• **What you should do**
Take the material below and reproduce, word for word, only the lines from the line with "This screenshot has width=750, height=504." through the line with "Open the notifications badge showing 2".

=== Begin Enclosure ===

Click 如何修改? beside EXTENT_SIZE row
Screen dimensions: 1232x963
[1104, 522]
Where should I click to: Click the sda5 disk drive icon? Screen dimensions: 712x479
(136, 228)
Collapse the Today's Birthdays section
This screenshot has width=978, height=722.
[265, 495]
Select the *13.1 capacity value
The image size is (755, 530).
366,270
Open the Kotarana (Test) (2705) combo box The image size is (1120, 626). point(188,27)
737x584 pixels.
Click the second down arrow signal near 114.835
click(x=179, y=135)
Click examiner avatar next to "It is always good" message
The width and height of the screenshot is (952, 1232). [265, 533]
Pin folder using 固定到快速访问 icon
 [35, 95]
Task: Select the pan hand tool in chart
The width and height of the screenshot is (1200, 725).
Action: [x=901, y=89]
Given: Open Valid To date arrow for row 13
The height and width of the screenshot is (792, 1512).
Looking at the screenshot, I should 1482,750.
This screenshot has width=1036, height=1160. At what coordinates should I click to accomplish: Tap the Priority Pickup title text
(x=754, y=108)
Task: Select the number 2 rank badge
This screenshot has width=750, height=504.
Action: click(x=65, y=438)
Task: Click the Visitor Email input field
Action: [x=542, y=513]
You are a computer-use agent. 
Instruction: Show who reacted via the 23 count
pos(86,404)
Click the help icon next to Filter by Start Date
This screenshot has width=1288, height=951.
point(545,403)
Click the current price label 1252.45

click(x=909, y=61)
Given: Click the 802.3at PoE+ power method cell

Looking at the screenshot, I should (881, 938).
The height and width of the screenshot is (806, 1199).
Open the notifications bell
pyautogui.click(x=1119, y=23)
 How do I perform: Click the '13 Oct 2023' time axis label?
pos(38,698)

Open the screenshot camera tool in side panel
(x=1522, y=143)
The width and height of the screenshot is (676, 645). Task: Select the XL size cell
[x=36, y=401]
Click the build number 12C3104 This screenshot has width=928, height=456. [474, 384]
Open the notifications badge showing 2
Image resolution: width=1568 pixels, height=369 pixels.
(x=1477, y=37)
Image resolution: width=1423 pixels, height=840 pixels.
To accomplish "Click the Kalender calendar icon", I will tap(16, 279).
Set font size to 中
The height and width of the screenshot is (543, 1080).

=== End Enclosure ===

• **Exercise solution**
This screenshot has width=750, height=504.
Action: click(x=65, y=438)
Task: Click the Visitor Email input field
Action: [x=542, y=513]
You are a computer-use agent. 
Instruction: Show who reacted via the 23 count
pos(86,404)
Click the help icon next to Filter by Start Date
This screenshot has width=1288, height=951.
point(545,403)
Click the current price label 1252.45

click(x=909, y=61)
Given: Click the 802.3at PoE+ power method cell

Looking at the screenshot, I should (881, 938).
The height and width of the screenshot is (806, 1199).
Open the notifications bell
pyautogui.click(x=1119, y=23)
 How do I perform: Click the '13 Oct 2023' time axis label?
pos(38,698)

Open the screenshot camera tool in side panel
(x=1522, y=143)
The width and height of the screenshot is (676, 645). Task: Select the XL size cell
[x=36, y=401]
Click the build number 12C3104 This screenshot has width=928, height=456. [474, 384]
Open the notifications badge showing 2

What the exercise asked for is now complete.